Limbo est sans doute le jeu qui peut réconcilier les détracteurs avec le genre indé, très en vogue dans le milieu bobo vidéoludique. Tout simplement parce qu'il n'a d'indé que la catégorie, sa direction artistique est sublime, moderne, son gameplay est simple mais redoutable, et il ne fait jamais ressentir un aspect low cost « on fait du graphisme NES car c'est hype en 2016 ». C'est juste un grand moment de jeu vidéo aussi court que fantastique. Et on pouvait croire un moment que les Danois avaient eu un coup de chance, mais Inside enfonce le clou avec une aventure encore plus riche et toute aussi exceptionnelle. Ces gars-là sont des génies.
Deux touches suffisent
Inutile de chercher un gameplay complexe, ici tout se joue avec une touche pour sauter et une autre pour attraper des choses. On pousse des caisses, on actionne des mécanismes, tout est très instinctif et ne nécessite donc aucun tutoriel. D'ailleurs le jeu débute immédiatement, sans passer par un menu principal. Inside mise tout sur l'ambiance et le mystère, c'est au spectateur de reconstituer lui-même les pièces du puzzle pour comprendre ce qu'il est, ce qu'il doit faire et où il va. Le jeu totalise douze niveaux et deux fins pour une durée de vie tournant autour des quatre heures. Et n'allez pas nous dire que c'est court car il vaut mieux acheter un chef d’œuvre furtif qu'un ersatz interminable et «redonchiant» tel qu' Unravel. Inside n'est ni trop long, ni trop court, il est simplement parfait.
Une ambiance folle
Dès le prologue, Inside donne le ton. Le joueur incarne un enfant poursuivi par des adultes qui n'hésitent pas à l'électrocuter, l'étrangler, le noyer, lui tirer dessus... bref, se faire attraper n'est jamais une bonne chose, on rappelle d'ailleurs qu'il s'agit d'un jeu 18+. Ici, il faut constamment se cacher, trouver la zone d'ombre qui nous permet d'avancer. Mais n'y voyez rien de pénible car le rythme est habilement calculé pour éviter toute forme d'ennui ou de redondance.
Les niveaux s'enchaînent et les situations ne se ressemblent pas, comme les énigmes qui rappelleraient un mauvais souvenir de bad trip après une soirée trop arrosée.
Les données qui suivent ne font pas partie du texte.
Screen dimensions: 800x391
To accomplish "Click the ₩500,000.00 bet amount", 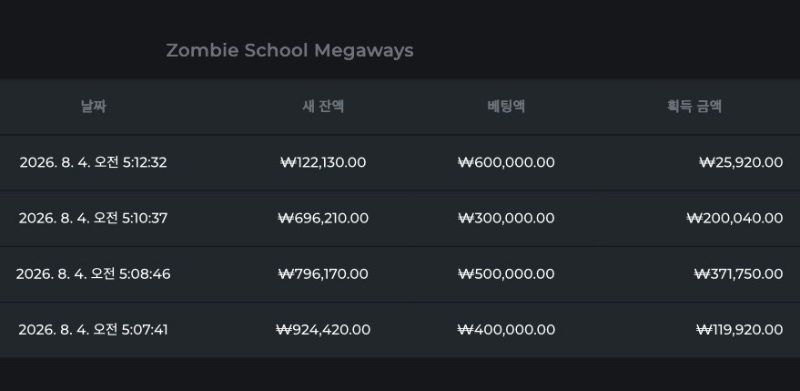I will [506, 274].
On attire ainsi des oiseaux dans une machine pour qu'ils se fassent aspirer avant de ressortir percuter violemment une meule de foin. Cette dernière servira à atteindre un lieu surélevé. On contrôle mentalement des cadavres pour actionner un mécanisme qui nécessite le poids de vingt individus, avant de fuir devant une fille aux cheveux longs et noirs inspirée du chef d’œuvre de l'horreur à la japonaise, Ring. Ici tout est fou, démesuré, inexplicable, telle une matérialisation de nos pires cauchemars. Mais stop, on en a déjà trop dit... courez le télécharger.